By Andrew Cohen
President Barack Obama recently selected Jared Blumenfeld ’92 to run the U.S. Environmental Protection Agency (EPA) region that covers California, Arizona, Nevada, and Hawaii. As EPA Region 9 administrator, he will oversee about 900 employees while working to regulate air and water pollution, hazardous waste, and other environmental issues.
Blumenfeld spent the past eight years as director of the San Francisco Department of the Environment, and also managed the city’s Recreation and Parks Department. During that time, he supported a sweeping range of environmental initiatives—including San Francisco’s decision to ban plastic grocery bags, expand solar programs, plant 25,000 trees since 2004, and host the 2005 World Environment Day conference.
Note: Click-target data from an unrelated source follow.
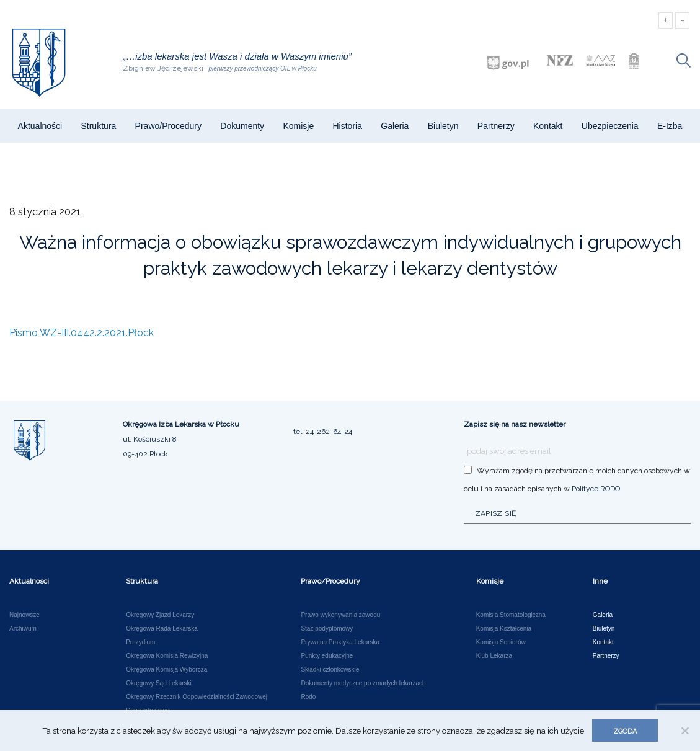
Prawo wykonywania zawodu (340, 615)
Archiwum (23, 629)
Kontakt (547, 126)
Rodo (308, 697)
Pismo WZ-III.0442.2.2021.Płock (81, 332)
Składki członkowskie (330, 670)
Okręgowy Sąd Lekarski (159, 683)
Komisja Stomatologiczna (511, 615)
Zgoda (625, 731)
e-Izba (670, 126)
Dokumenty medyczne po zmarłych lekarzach (363, 683)
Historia (347, 126)
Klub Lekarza (494, 656)
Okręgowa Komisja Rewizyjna (167, 656)
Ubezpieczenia (610, 126)
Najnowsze (24, 615)
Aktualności (40, 126)
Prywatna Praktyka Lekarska (340, 642)
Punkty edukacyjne (327, 656)
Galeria (394, 126)
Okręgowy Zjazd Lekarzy (160, 615)
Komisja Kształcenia (503, 629)
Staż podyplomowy (327, 629)
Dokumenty (242, 126)
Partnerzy (496, 126)
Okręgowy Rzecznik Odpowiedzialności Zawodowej (197, 697)
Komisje (298, 126)
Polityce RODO (596, 489)
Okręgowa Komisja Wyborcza (166, 670)
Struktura (98, 126)
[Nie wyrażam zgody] (684, 731)
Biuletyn (443, 126)
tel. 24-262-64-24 (322, 432)
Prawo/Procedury (168, 126)
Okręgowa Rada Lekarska (162, 629)
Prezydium (140, 642)
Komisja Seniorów (501, 642)
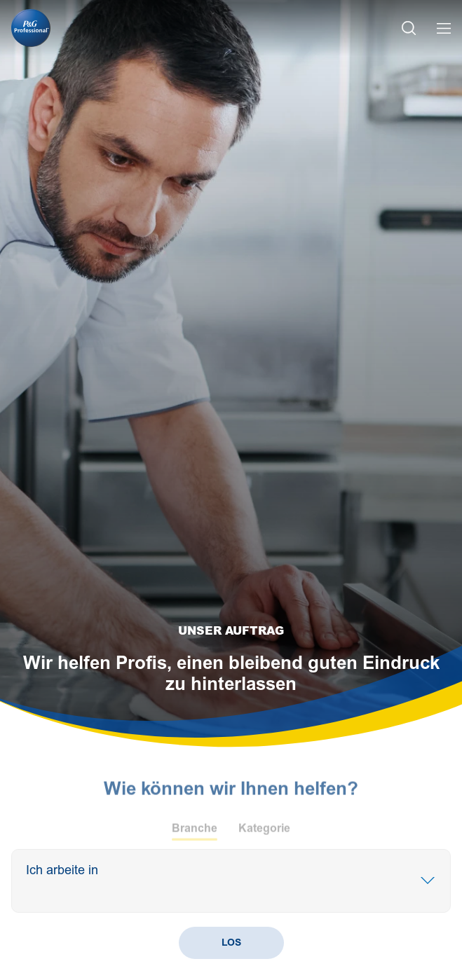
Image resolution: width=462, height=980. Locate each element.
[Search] (88, 889)
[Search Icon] (409, 28)
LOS (231, 942)
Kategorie (264, 832)
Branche (194, 832)
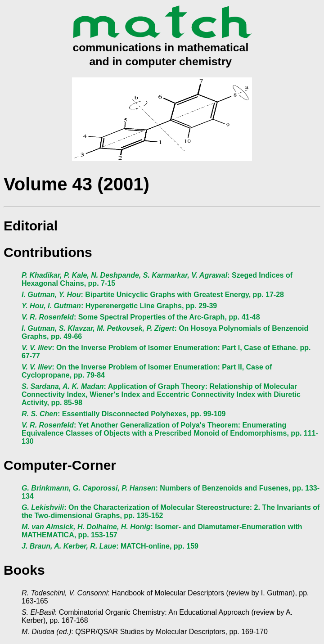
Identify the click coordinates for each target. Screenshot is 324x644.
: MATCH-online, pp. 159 (110, 546)
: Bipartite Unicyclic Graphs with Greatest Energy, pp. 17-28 (153, 294)
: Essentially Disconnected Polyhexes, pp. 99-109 (124, 414)
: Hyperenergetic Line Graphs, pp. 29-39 (119, 306)
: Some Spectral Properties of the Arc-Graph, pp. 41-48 (141, 317)
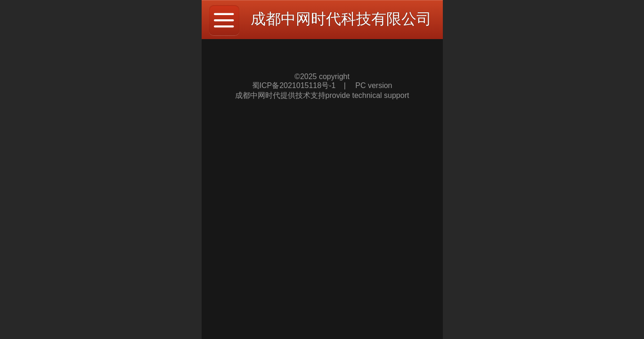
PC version (374, 85)
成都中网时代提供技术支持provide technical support (322, 95)
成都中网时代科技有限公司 (341, 19)
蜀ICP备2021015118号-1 (295, 85)
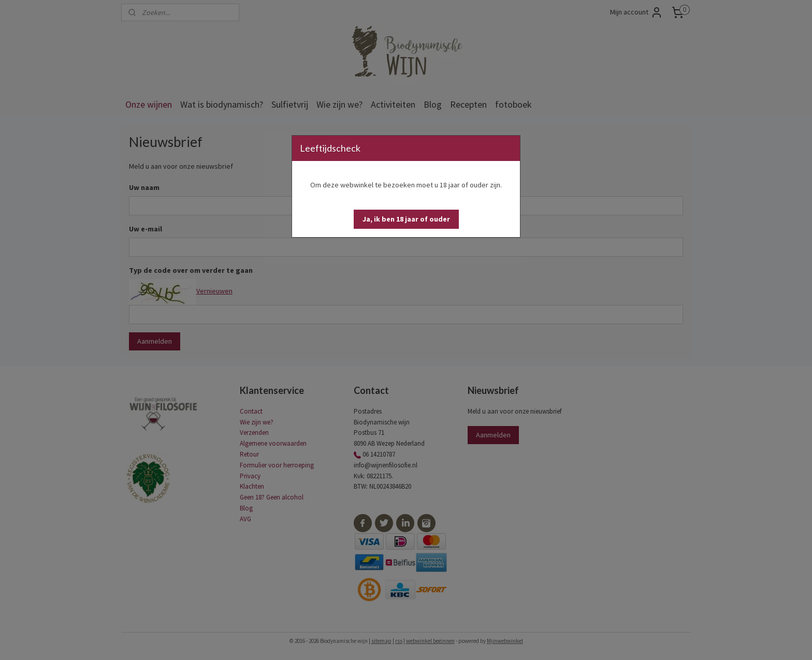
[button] (406, 219)
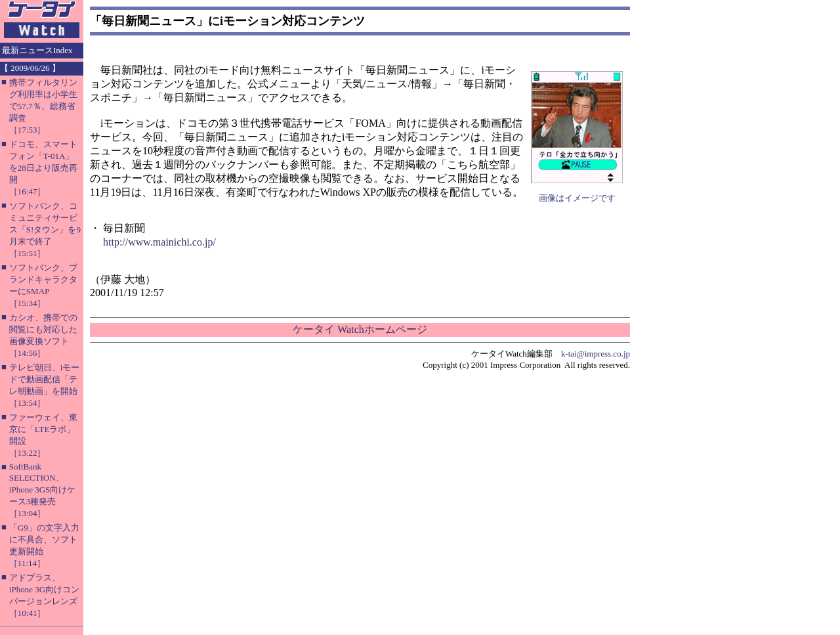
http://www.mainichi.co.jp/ (159, 242)
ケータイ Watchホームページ (360, 329)
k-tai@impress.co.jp (595, 353)
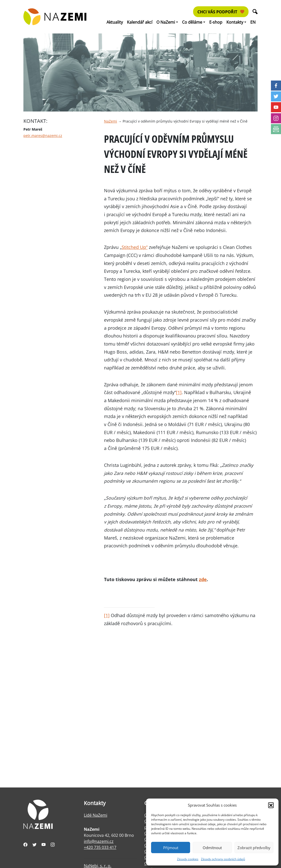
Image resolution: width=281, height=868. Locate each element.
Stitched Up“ (134, 247)
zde (203, 579)
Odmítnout (212, 847)
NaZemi (111, 121)
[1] (179, 392)
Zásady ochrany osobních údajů (223, 859)
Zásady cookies (188, 859)
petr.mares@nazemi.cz (43, 135)
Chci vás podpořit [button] (221, 12)
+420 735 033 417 (100, 847)
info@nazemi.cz (99, 841)
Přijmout (170, 847)
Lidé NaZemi (95, 815)
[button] (271, 805)
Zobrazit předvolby (254, 847)
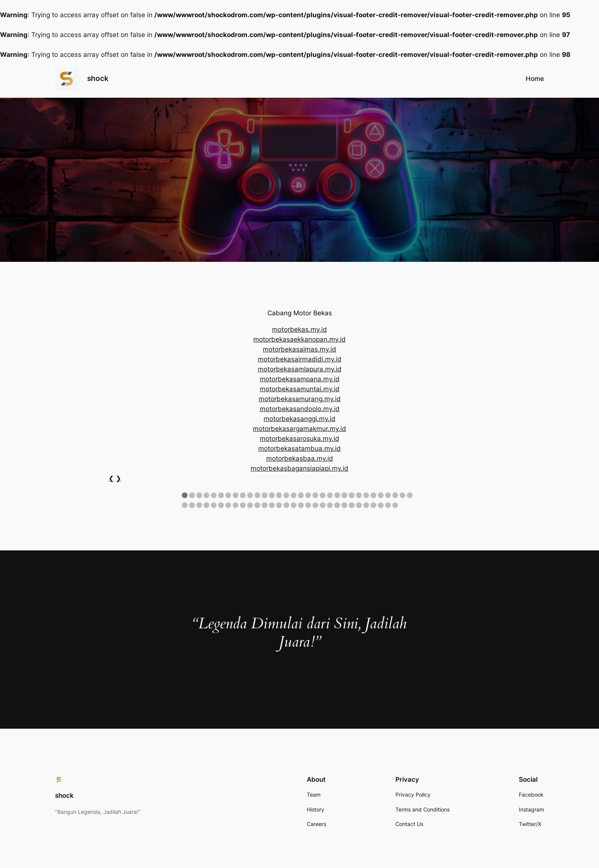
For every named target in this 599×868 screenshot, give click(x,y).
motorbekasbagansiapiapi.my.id (300, 468)
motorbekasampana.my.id (300, 379)
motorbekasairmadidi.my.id (300, 359)
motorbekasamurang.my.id (300, 399)
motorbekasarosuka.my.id (300, 439)
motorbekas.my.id (300, 329)
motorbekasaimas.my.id (300, 349)
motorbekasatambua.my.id (300, 449)
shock (98, 78)
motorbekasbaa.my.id (300, 458)
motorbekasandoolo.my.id (300, 409)
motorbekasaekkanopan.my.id (300, 339)
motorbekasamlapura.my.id (300, 369)
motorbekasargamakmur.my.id (300, 429)
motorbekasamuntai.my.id (300, 389)
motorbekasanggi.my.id (300, 419)
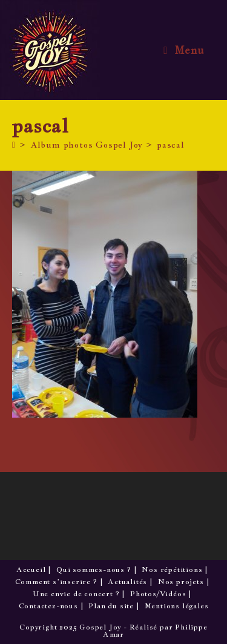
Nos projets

Before serving in city government, Blumenfeld helped the International Fund for Animal Welfare wage a campaign to protect 4 million acres of land in part by bringing lawsuits against Airbus and Mitsubishi. The latter was prevented from building a salt factory in a lagoon area of Baja that serves as winter calving grounds for the gray whale.
In pushing to make the urban environmental agenda more mainstream, Blumenfeld helped replace the drinking water used to irrigate Golden Gate Park with recycled water. During his tenure, San Francisco’s recycling rate has spiked from 46 percent when he took the job to more than 70 percent today. The city hopes to increase that to 75 percent by the end of 2010, and to have zero waste by 2020.
Blumenfeld’s efforts also helped San Francisco amass the largest fleet of public transit system buses running on biodiesel in the United States, as well as the nation’s the largest fleet of electric vehicles.